U.S. Seeks Silence on CIA Prisons
Court Is Asked to Bar Detainees From Talking About Interrogations

By Carol D. Leonnig and Eric Rich
Washington Post Staff Writers
Saturday, November 4, 2006; A01

The Bush administration has told a federal judge that terrorism suspects held in secret CIA prisons should not be allowed to reveal details of the "alternative interrogation methods" that their captors used to get them to talk.

The government says in new court filings that those interrogation methods are now among the nation's most sensitive national security secrets and that their release -- even to the detainees' own attorneys -- "could reasonably be expected to cause extremely grave damage." Terrorists could use the information to train in counter-interrogation techniques and foil government efforts to elicit information about their methods and plots, according to government documents submitted to U.S. District Judge Reggie B. Walton on Oct. 26.

The battle over legal rights for terrorism suspects detained for years in CIA prisons centers on Majid Khan, a 26-year-old former Catonsville resident who was one of 14 high-value detainees transferred in September from the "black" sites to the U.S. military prison at Guantanamo Bay, Cuba. A lawyer with the Center for Constitutional Rights, which represents many detainees at Guantanamo, is seeking emergency access to him.
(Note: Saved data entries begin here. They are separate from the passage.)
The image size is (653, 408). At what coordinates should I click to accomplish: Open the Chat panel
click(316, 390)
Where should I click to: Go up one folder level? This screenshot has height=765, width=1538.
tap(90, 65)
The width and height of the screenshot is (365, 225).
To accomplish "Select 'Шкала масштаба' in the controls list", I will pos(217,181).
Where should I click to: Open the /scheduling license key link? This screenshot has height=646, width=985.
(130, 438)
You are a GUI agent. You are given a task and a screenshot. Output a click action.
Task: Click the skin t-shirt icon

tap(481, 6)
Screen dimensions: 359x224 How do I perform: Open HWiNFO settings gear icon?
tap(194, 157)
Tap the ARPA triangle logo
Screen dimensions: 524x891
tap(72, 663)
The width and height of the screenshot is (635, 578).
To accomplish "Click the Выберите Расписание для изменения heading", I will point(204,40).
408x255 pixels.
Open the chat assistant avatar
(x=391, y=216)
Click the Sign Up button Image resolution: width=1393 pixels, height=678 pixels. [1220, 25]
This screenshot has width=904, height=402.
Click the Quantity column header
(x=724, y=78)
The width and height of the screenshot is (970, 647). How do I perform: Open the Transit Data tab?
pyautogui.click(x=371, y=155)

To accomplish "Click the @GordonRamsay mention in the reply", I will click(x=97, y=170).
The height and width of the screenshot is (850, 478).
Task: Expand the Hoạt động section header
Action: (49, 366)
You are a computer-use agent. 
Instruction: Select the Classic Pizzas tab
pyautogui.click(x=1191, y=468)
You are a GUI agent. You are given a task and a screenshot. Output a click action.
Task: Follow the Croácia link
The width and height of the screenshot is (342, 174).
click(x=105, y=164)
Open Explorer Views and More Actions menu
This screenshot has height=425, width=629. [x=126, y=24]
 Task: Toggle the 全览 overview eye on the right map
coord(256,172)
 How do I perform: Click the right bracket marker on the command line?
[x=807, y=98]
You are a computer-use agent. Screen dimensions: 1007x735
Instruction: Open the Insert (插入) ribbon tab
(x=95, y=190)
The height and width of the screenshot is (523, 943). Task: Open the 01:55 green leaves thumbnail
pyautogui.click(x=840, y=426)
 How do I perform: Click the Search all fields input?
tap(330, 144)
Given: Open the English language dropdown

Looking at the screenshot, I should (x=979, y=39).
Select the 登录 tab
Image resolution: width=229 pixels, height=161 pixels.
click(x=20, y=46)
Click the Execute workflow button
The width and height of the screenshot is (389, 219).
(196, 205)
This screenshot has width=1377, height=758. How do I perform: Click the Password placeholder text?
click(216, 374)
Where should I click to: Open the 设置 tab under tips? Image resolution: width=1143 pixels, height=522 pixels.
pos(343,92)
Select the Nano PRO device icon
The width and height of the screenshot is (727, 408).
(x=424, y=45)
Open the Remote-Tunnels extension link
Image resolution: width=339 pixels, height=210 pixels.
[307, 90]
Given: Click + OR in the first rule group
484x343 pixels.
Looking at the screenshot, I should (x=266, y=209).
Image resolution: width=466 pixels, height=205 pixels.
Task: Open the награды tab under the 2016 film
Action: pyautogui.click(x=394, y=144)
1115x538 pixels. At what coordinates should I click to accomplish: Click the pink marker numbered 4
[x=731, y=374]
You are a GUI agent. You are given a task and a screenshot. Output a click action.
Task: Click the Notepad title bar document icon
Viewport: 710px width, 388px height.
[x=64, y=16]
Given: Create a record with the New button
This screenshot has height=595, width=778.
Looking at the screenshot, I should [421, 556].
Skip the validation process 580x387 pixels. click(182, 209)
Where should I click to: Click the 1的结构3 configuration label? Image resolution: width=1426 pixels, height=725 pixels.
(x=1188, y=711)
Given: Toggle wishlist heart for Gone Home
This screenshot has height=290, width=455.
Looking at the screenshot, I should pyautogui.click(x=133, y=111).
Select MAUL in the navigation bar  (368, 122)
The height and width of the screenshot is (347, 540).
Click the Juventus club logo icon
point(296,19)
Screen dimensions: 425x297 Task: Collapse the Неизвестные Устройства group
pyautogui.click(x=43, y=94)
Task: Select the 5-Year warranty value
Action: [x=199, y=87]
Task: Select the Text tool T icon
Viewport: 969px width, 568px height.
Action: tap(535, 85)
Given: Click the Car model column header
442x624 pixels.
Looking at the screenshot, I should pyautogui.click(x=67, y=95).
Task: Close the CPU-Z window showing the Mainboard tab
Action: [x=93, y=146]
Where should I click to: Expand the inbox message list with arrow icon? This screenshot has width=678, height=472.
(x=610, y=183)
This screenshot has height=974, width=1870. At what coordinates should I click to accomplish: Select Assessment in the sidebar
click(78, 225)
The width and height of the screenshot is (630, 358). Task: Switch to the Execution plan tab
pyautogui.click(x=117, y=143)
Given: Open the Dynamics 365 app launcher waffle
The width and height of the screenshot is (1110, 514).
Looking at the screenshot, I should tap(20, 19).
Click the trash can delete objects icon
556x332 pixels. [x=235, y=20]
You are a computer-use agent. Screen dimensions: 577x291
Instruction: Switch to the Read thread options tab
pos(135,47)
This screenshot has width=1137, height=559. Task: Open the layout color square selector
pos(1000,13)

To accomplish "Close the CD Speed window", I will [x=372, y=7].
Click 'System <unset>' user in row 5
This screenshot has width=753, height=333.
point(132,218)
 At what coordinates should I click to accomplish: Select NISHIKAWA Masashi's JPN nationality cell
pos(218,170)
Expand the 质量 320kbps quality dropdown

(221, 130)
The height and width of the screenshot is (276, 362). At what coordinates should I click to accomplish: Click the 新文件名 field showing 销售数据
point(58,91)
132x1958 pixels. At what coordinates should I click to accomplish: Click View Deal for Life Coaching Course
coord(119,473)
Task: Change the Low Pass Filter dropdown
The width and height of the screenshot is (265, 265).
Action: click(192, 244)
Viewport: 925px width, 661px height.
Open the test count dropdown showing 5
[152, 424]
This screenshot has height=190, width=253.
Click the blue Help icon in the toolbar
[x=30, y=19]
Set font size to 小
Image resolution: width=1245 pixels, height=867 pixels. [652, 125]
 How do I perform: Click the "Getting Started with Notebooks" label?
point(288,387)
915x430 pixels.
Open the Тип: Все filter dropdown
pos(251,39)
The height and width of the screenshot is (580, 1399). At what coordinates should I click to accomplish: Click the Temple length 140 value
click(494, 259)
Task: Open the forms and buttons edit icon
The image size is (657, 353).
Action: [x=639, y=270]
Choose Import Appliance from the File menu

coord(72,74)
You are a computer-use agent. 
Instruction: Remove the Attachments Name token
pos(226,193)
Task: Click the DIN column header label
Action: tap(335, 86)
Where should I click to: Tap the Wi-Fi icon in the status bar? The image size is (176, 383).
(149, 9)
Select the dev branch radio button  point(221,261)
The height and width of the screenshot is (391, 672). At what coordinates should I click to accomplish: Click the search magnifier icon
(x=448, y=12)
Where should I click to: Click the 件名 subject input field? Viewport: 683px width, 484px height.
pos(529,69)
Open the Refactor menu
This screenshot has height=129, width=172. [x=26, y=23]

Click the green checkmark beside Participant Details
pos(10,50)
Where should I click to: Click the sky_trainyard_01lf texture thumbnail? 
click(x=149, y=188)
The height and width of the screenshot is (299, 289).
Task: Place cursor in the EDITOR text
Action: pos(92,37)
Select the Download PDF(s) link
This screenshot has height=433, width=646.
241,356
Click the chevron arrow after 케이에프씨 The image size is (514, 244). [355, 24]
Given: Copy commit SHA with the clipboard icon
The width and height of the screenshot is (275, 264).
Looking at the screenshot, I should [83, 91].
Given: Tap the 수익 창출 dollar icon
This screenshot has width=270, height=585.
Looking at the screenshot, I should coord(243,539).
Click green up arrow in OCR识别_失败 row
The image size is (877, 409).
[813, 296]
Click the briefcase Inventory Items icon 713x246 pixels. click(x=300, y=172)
The government, in trying to block lawyers' access to the 14 detainees, effectively asserts that the detainees' experiences are a secret that should never be shared with the public.

Because Khan "was detained by CIA in this program, he may have come into possession of information, including locations of detention, conditions of detention, and alternative interrogation techniques that is classified at the TOP SECRET//SCI level," an affidavit from CIA Information Review Officer Marilyn A. Dorn states, using the acronym for "sensitive compartmented information."

Gitanjali Gutierrez, an attorney for Khan's family, responded in a court document yesterday that there is no evidence that Khan had top-secret information. "Rather," she said, "the executive is attempting to misuse its classification authority . . . to conceal illegal or embarrassing executive conduct."

Joseph Margulies, a Northwestern University law professor who has represented several detainees at Guantanamo, said the prisoners "can't even say what our government did to these guys to elicit the statements that are the basis for them being held. Kafka-esque doesn't do it justice. This is 'Alice in Wonderland.' "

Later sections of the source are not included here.